# Data Validation Guide

## Problem Identified

The database contains fields with formatting issues:
- **Federation numbers** have newline characters (`\n`) at the end
- **Email addresses** may have leading/trailing whitespace
- **Names** may have multiple spaces or newlines

This causes lookup failures when trying to match exact values.

## Solution Implemented

### 1. Data Validation Helper (`data-validation-helper.php`)

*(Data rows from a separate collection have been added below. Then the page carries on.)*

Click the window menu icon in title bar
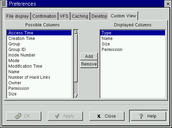Screen dimensions: 172x128 coord(4,4)
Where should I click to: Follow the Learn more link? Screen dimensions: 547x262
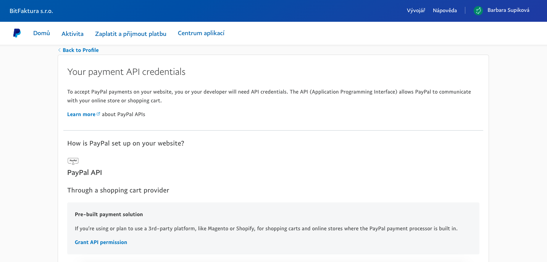click(81, 114)
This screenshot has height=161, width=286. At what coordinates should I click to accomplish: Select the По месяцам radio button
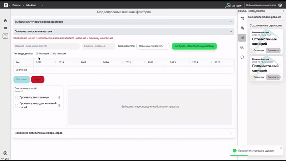(x=51, y=54)
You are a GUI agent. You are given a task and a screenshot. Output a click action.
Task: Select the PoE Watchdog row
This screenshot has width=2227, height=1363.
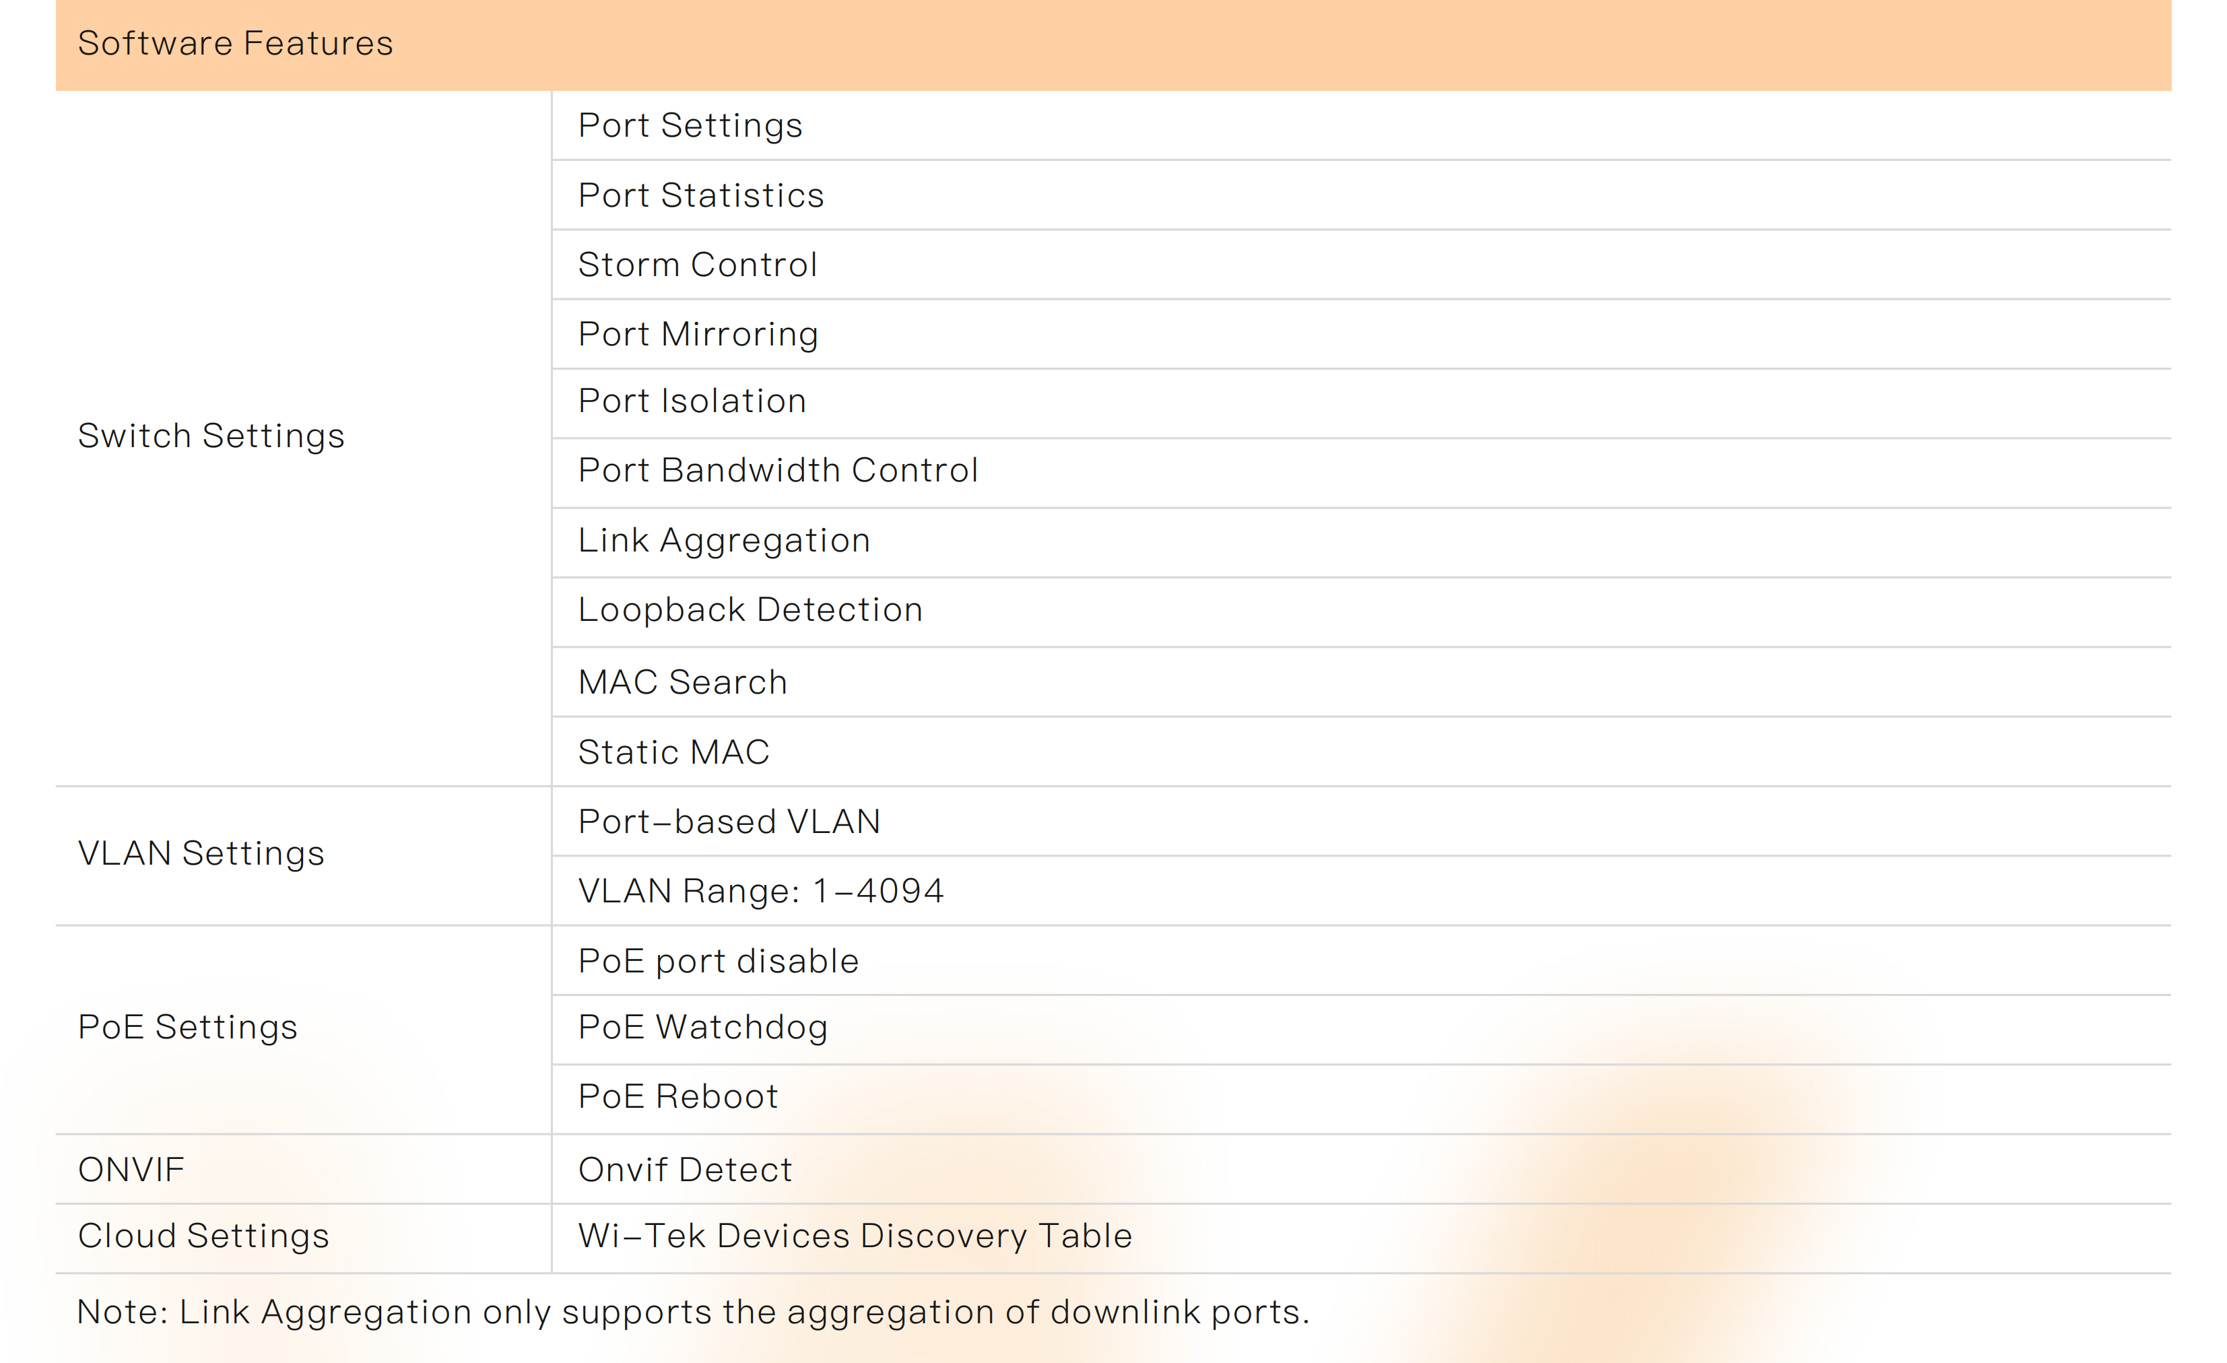pyautogui.click(x=702, y=1028)

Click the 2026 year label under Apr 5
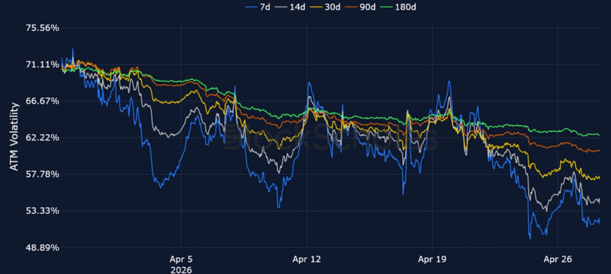coord(181,270)
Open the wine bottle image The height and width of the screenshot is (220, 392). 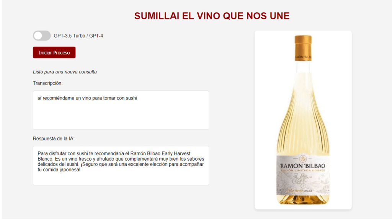click(303, 120)
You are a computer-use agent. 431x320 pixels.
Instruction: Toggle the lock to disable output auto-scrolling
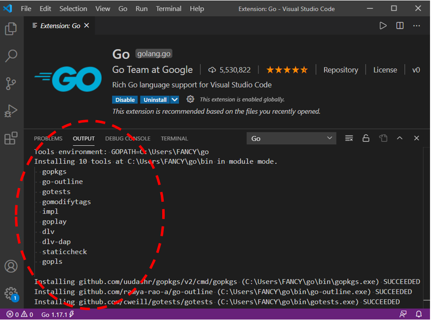(366, 138)
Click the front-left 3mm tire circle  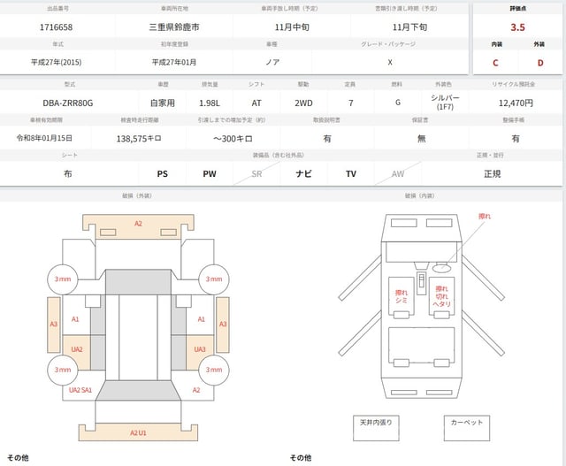click(x=63, y=279)
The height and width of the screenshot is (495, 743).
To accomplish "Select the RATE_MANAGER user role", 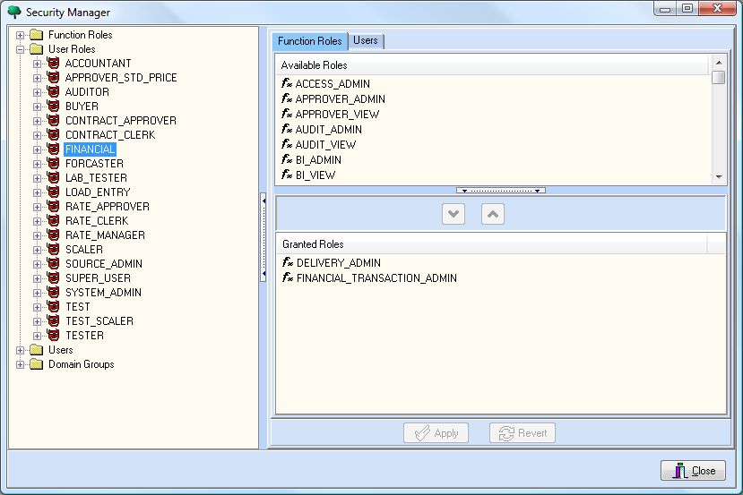I will point(105,235).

Provides utility functions for cleaning data:
- `cleanField()` - Removes newlines, carriage returns, and trims whitespace
- `cleanFederation()` - Specifically for federation/license numbers
- `cleanEmail()` - Cleans and normalizes email addresses
- `cleanName()` - Cleans names (removes extra spaces)
- SQL helper functions for building WHERE clauses with proper cleaning

### 2. Data Cleanup Script (`data-cleanup-script.php`)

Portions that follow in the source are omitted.